23 October 2015

Glover House and Office?

I'm sorry to keep bringing up the former house of Scottish merchant Thomas B. Glover. You would think that the history of the house---as Nagasaki's foremost tourist attraction and now a World Heritage Site---had been thoroughly studied and documented, but unfortunately that is not the case. Thoroughly misconstrued might be more appropriate. (Please see my earlier post.)

The people of Nagasaki recently celebrated the inscription of the "Sites of Japan’s Meiji Industrial Revolution: Iron and Steel, Shipbuilding and Coal Mining" on the UNESCO World Heritage List.  The site includes 23 composite parts, one of which is the former Glover House. Interestingly, the official English and Japanese names of the Scotsman's former residence are different: it is just 旧グラバー住宅 (Former Glover House) in Japanese, but "Former Glover House and Office" in English.

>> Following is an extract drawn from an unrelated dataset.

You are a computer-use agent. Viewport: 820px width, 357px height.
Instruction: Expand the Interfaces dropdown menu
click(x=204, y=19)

When I mentioned the disparity to Kato Koko (the Japanese government official who played an instrumental role in the inscription on the World Heritage Site list), she said, without batting an eye, that the building would not have qualified simply as a house. In the next sentence, she agreed that there is little evidence to show that Thomas Glover used the house as an office.

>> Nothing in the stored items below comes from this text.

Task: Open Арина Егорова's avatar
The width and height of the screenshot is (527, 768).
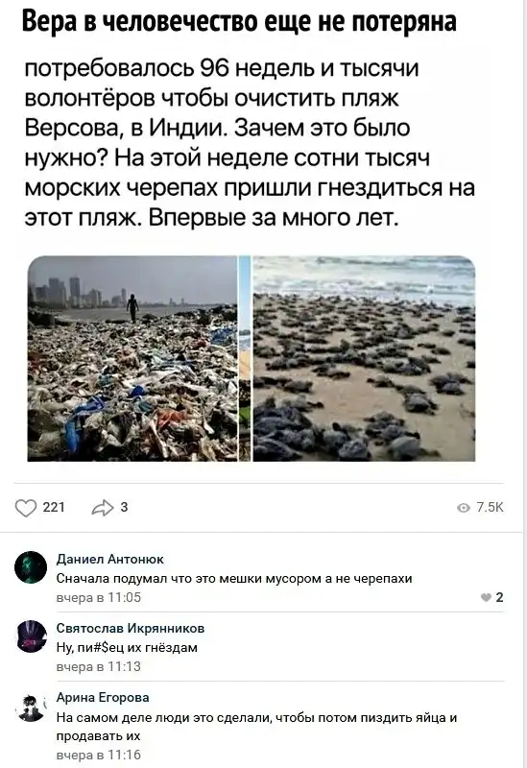Action: pos(31,706)
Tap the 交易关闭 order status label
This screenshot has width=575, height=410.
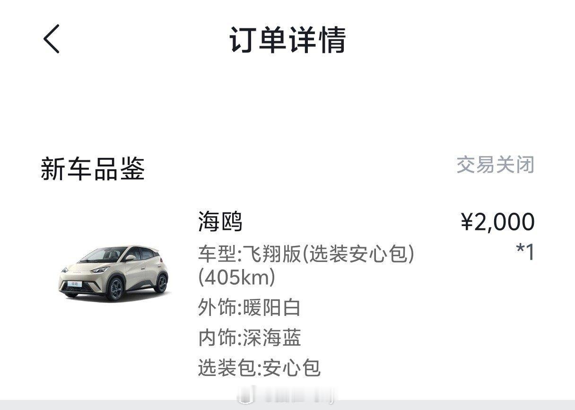coord(495,165)
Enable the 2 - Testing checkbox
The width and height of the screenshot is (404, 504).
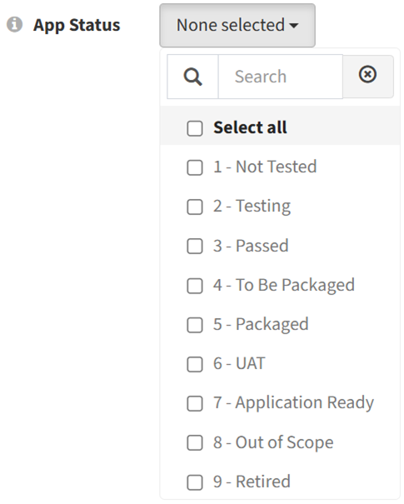click(x=195, y=207)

The Glover House by Ochiai Soko (Nagasaki Museum of History and Culture)
All there is, in fact, is a single photograph from the 1860s showing a samurai holding a rifle and walking in front of a cannon pointing toward Nagasaki Harbor from the front of of the Glover House. There is nothing else in the way of photographs or records to show that Japanese customers even visited the house, let alone engaged in business discussions there or hid in the attic (as suggested by tourism promoters). The Nagasaki Directory and other primary sources show that Glover & Co. had an office at No.2 Oura.  Didn't the Scottish merchant conduct his business discussions there? Moreover, the treaty signed by Japan and Britain in 1858 expressly prohibited the sale of weapons to any other person or body other than the Tokugawa Shogunate, so it is highly unlikely that Glover used his front lawn as a place to sell guns.

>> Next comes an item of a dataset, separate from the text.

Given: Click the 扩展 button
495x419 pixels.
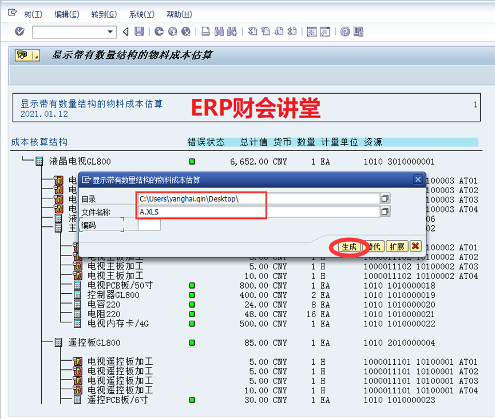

And what about William Alt, the Glover contemporary who associated closely with Iwasaki Yataro and played an important role in the foundation of the Mitsubishi Company? Like Glover, Alt had both an office on the Oura waterfront and a house on the Minamiyamate hillside (the latter is preserved today in Glover Garden as an Important Cultural Property). No one has suggested that Alt used his house as an office.

One of the other component parts in the "Sites of Japan’s Meiji Industrial Revolution: Iron and Steel, Shipbuilding and Coal Mining" is the former coal mine on Hashima Island, better known as "Battleship Island." In a public statement at the UNESCO conference in Geneva, the Japanese delegation acquiesced to Korean demands and agreed that, during World War II, Korean workers had been brought to the island "against their will." The concession ended the stalemate between the two countries and cleared the way for the World Heritage Site inscription. Only a day later, however, a Japanese government spokesman in Tokyo hurried to insist that there had been no "forced labor" during World War II.

Am I the only one getting the impression that Japan is playing tricks with history in order to win the prize of World Heritage status?